Amid stunted crops in her family’s garden, Ajina struggles to find vegetables to harvest. Down from three meals per day, her family can currently only scavenge enough for one meal daily. Photo: Katumba Badru/CARE

Amid stunted crops in her family’s garden, Ajina struggles to find vegetables to harvest. Down from three meals per day, her family can currently only scavenge enough for one meal daily. Photo: Katumba Badru/CARE

Ajina Amuga, 66, sits on the ground outside her home in a village in Okere, in the Otuke District in northern Uganda. The mother of six and grandmother of five holds baby Ajina, her one-year-old granddaughter and namesake, on her hip. She looks at her garden, a few feet away, and thinks about how things used to be different.

“It’s afternoon, and we haven’t started the fire yet, because we don’t know…” Ajina says, trailing off.

What she doesn’t say is that she doesn’t know if they’ll find vegetables to harvest in the garden. She doesn’t know where they will get food, or whether it will be nutritious, or how she will cope with the mounting pressure to provide for her family amid changing weather patterns which have led to food insecurity.

She doesn’t know if it will even be worth it to even start a fire to cook a meal.

Ajina Amuga holds baby Ajina, her granddaughter and namesake, in her arms. As residents struggle to cope with climate change in northern Uganda, food insecurity has become an increasing challenge, she explains. Photo: Katumba Badru/CARE

The Greater Horn of Africa where Ajina lives is suffering from the longest and most severe drought on record, according to the UN. The region has had six consecutive “rainy seasons” without rain. Millions of people are facing acute hunger, and over 1.75 million people have fled their homes in search of food and water.

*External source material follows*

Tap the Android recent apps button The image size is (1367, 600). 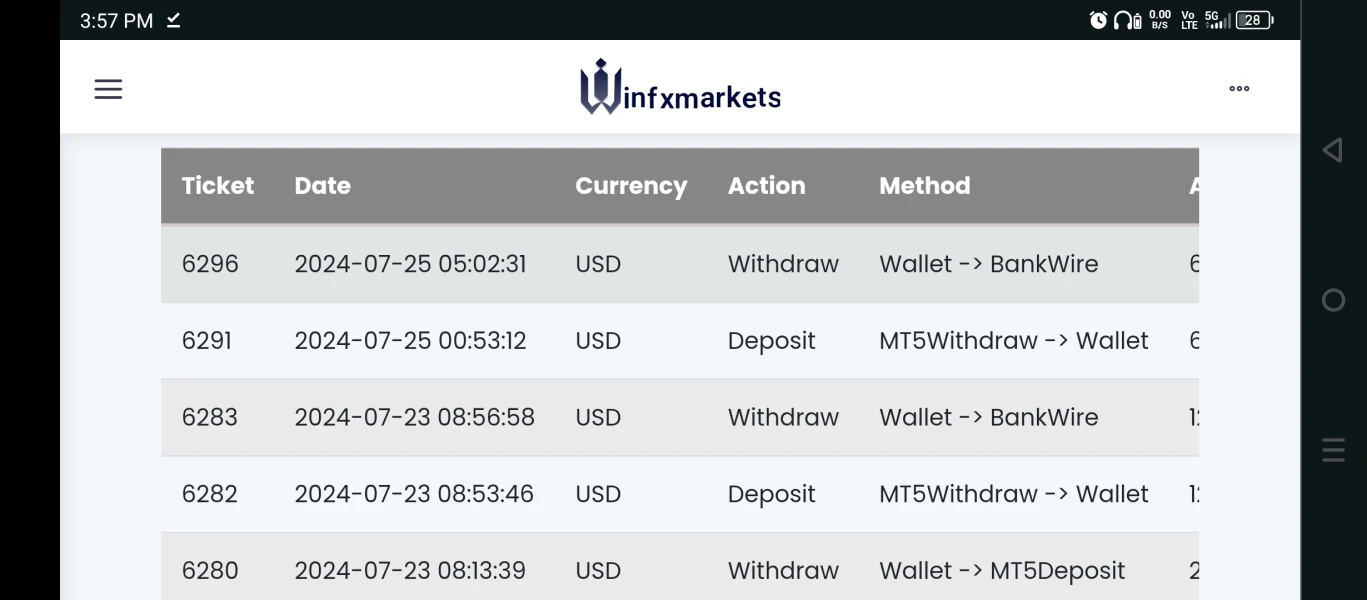(1333, 450)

In Uganda, increasing variability in weather patterns and rising temperatures have hurt crop production, livestock, and access to water, threatening lives and livelihoods, including Ajina’s.

Unpredictable weather patterns have made it difficult for farmers to harvest crops, and the last two years have been particularly challenging, Ajina says.

“We have bleak prospects. Things are several times worse than they were before,” she says. “If you came a few years ago, you’d find me drying millet in the compound.”

‘Nothing to store’

Anjina has 10 granaries on her compound, all used to store grains and other crops she harvested. Over the years, they have become obsolete “because there is nothing to store,” she says.

Her family used to eat three meals daily but now can only scavenge enough food for one. As the situation worsens, much of the responsibilities to provide have fallen on women.

She has experienced that firsthand. She says her husband has turned to alcohol, spending his days drinking while she fends for the family. Her sons have done the same, leaving her and her daughters-in-law to provide for the children. She said this practice is rampant, with substance abuse increasing as men intoxicate themselves with locally-made alcohol to cope with the pressure of increasing poverty and hunger.

“The women feel the brunt of climatic changes because the men can run away.”

Ajina Amuga

Mary Ocen, who is experiencing the devastating effects of climate change, stands amid her farm. While she harvested 500 kilograms of sesame in 2021, she could only harvest 100 kilograms in 2022, and is not expecting any harvest this year. Photo: Katumba Badru/CARE

Adaptation and investment

A few minutes away from Ajina’s home, one of her neighbors, Mary Ocen, 68, is dealing with her own challenges from the climate crisis.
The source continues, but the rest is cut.